Math matters: CMM Inspection
Technology has not removed the need to master calculations.
Efficient, productive machining involves many factors. Programmers, engineers and machinists need to master multiple important areas. Becoming adept at the use of key calculations is a critical matter.
Students, apprentices and trainees receive considerable instruction on gauges, machine alignments and operation of machine tools but often get insufficient education about shop math. Smartphones, computers, CAM software and conversational controls almost have eliminated the requirement for students to learn the subject. Many people believe that technological advances minimize the obligation of craftspeople to understand and use shop math, as evidenced by the marketing of software and controls that generate information that once was calculated by machinists and toolmakers.
Given the power of today’s digital tools, reducing the instructional time spent on shop math is not warranted. There are calculations and geometric concepts that everyone associated with machining should master.
Speed Equation
Calculating the proper cutting speed is vital whether using a million-dollar vertical machining center or 50-year-old knee mill. When milling, the cutting speed is a function of rpm and tool diameter. Learning to express the cutting speed in terms of rpm or sfm enhances technical communication by giving common terminology to everyone. Being able to work backward from rpm to sfm allows a person to propagate efficient cutting parameters across a range of tool diameters. Using rpm to define the cutting speed of a milling tool is the same as using rpm to define the speed of a car—it has no meaning by itself.

Understanding calculations associated with cutting speeds, feed rates and radial chip thinning enhances the use of advanced milling techniques, such as trochoidal milling. Toolpaths programmed with Mastercam’s Dynamic Machining suite produce radial chip thinning (left), whereas a traditional toolpath (right) doesn’t enable the productivity-enhancing benefits of radial chip thinning.

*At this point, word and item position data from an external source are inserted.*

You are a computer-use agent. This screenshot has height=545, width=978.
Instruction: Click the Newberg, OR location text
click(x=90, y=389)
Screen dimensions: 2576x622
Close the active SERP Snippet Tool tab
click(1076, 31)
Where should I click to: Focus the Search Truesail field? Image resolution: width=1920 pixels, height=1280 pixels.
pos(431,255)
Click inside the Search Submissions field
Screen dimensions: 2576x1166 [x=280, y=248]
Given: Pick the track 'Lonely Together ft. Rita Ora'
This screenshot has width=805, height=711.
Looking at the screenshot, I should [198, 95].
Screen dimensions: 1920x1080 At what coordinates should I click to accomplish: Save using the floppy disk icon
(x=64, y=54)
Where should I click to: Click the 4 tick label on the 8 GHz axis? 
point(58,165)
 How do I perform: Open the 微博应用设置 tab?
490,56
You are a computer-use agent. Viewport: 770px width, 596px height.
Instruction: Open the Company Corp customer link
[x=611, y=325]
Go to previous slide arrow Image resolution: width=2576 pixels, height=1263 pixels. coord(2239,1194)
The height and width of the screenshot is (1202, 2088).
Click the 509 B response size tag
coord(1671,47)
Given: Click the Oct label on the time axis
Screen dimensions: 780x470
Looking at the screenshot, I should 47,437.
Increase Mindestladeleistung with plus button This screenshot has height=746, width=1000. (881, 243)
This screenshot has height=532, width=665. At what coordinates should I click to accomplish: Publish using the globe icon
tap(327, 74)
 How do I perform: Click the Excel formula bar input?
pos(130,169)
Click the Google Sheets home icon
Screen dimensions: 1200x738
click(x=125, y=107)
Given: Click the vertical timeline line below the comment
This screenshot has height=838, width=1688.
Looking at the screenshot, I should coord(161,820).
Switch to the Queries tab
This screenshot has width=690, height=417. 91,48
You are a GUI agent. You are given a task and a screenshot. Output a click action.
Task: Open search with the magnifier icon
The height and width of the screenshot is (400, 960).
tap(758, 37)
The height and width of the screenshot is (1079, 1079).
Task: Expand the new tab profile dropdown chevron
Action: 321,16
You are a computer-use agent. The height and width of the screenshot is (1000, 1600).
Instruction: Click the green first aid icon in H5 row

Once the cutting speed is established, the feed rate—the speed at which the tool traverses the workpiece—must be calculated. The most basic such calculation is: feed rate = rpm × the number of cutting teeth × the desired chip load, where the feed is expressed in ipm or mm/min. This is the “money” calculation because the feed rate is tied directly to the cycle time. A change in the feed usually is accompanied by a change in the cycle time, and feeding higher is almost always better for the bottom line.